X. The sole argument presented by the Respondent in its written submissions may be summarized as follows:

- According to granted Claim 1, the content of the inert particles in the second layer of the biaxially oriented film, ie layer A, was from 0.4 to less than 0.5% by weight, whereas this was from 0.4 to 50% by weight according to the originally filed (divisional) application. Therefore the upper limit of the claimed range "less than 0.5 % by weight" found no support in the originally filed divisional application with the consequence that the subject-matter of Claim 1 did not fulfil the requirements of Article 123(2) EPC 1973.

XI. The Appellant (Patent Proprietor) requested that the decision under appeal be set aside and that the case be remitted to the department of first instance for deciding on the ground of opposition under Article 100(a) EPC 1973.

It further requested to refer a question to the Enlarged Board of Appeal.

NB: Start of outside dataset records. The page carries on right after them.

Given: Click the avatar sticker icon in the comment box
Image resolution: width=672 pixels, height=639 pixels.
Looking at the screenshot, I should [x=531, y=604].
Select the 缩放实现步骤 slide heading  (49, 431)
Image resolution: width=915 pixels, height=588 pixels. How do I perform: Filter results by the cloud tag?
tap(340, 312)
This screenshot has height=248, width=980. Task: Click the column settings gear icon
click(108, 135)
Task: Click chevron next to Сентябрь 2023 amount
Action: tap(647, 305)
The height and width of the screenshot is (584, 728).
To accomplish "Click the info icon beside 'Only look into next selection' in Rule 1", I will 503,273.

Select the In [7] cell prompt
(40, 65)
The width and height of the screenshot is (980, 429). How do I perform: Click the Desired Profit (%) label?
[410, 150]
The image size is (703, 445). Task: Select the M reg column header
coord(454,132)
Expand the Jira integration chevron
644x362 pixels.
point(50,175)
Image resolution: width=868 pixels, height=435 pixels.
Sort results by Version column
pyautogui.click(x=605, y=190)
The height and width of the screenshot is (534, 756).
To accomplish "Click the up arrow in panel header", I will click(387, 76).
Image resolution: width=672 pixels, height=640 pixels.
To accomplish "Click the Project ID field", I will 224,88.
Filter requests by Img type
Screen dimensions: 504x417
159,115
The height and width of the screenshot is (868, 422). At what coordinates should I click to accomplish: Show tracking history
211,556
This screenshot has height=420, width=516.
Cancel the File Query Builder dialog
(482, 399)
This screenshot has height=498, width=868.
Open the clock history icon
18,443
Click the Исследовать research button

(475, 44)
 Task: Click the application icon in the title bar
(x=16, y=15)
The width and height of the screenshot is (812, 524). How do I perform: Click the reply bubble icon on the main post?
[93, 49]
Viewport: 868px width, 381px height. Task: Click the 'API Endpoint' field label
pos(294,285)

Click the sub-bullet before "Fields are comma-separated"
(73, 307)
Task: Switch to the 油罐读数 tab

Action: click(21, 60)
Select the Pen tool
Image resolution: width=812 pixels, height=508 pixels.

XII. The Respondent (Opponent) requested in writing that the appeal be dismissed.

Reasons for the Decision

1. The appeal is admissible.

2. Support by the earlier application as filed (Articles 100(c) and 76 EPC 1973)

2.1 Article 100(c) concerns more than one ground for opposition, from which the relevant one for the present case is that relating to the extension of the subject-matter of a European patent granted on a divisional application, beyond the content of the earlier application as filed. This ground for opposition corresponds to the requirement for the filing of a divisional application under Article 76(1) EPC 1973, that it may be filed only in respect of subject-matter which does not extend beyond the content of the earlier application as filed.

2.2 With regard to the patent in suit (granted on a divisional application), Article 100(c) in combination with Article 76(1) EPC 1973 is relevant for the subject-matter of Claim 1 as far as the following disputed feature is concerned:

"the content of the inert particles in the second layer being at least 0.4 but less than 0.5% by weight".

2.3 Turning to the earlier application (the parent application) published as EP 0 347 646, the Board remarks that - as far as the description of the claimed invention is concerned - its disclosure is limited to a content of inert particles in the second layer, namely layer A, ranging from 0.5 to 50% by weight in its broadest definition (page 2, lines 46-47; page 3, line 58 to page 4, line 1). Preferred narrower ranges are also disclosed such as 1-30% by weight and 2-15% by weight (page 3, line 58 to page 4, line 1).

Thus the Board can only conclude that - as far as the there claimed invention is concerned - the currently claimed range of at least 0.4 but less than 0.5% by weight for the content of inert particles in the second layer does not find support in the earlier application as filed.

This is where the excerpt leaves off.